---- Materials provided
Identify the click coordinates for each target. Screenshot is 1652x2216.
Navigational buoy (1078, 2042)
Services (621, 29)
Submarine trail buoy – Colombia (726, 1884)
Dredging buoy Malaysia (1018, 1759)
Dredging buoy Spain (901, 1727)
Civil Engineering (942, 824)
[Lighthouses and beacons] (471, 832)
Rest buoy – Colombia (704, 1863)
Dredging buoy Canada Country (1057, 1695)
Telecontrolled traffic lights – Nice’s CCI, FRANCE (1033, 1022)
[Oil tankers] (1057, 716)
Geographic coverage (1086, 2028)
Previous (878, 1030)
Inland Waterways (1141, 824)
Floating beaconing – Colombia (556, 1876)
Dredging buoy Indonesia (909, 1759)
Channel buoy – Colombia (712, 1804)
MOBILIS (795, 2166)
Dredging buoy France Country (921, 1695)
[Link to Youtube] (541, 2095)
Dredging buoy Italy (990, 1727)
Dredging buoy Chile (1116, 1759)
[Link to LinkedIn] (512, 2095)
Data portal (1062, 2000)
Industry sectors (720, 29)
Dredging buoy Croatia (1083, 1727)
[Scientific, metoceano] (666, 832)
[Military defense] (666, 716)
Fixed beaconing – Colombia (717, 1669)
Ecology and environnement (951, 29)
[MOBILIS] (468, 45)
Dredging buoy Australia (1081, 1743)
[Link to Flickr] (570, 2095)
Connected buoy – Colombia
--------
Output, from the data above, the lines from the line with "Submarine trail buoy – Colombia (726, 1884)" to the line with "Fixed beaconing – Colombia (717, 1669)" exactly as they stand, both ends included and nothing else.

Task result:
Submarine trail buoy – Colombia (726, 1884)
Dredging buoy Malaysia (1018, 1759)
Dredging buoy Spain (901, 1727)
Civil Engineering (942, 824)
[Lighthouses and beacons] (471, 832)
Rest buoy – Colombia (704, 1863)
Dredging buoy Canada Country (1057, 1695)
Telecontrolled traffic lights – Nice’s CCI, FRANCE (1033, 1022)
[Oil tankers] (1057, 716)
Geographic coverage (1086, 2028)
Previous (878, 1030)
Inland Waterways (1141, 824)
Floating beaconing – Colombia (556, 1876)
Dredging buoy Indonesia (909, 1759)
Channel buoy – Colombia (712, 1804)
MOBILIS (795, 2166)
Dredging buoy France Country (921, 1695)
[Link to Youtube] (541, 2095)
Dredging buoy Italy (990, 1727)
Dredging buoy Chile (1116, 1759)
[Link to LinkedIn] (512, 2095)
Data portal (1062, 2000)
Industry sectors (720, 29)
Dredging buoy Croatia (1083, 1727)
[Scientific, metoceano] (666, 832)
[Military defense] (666, 716)
Fixed beaconing – Colombia (717, 1669)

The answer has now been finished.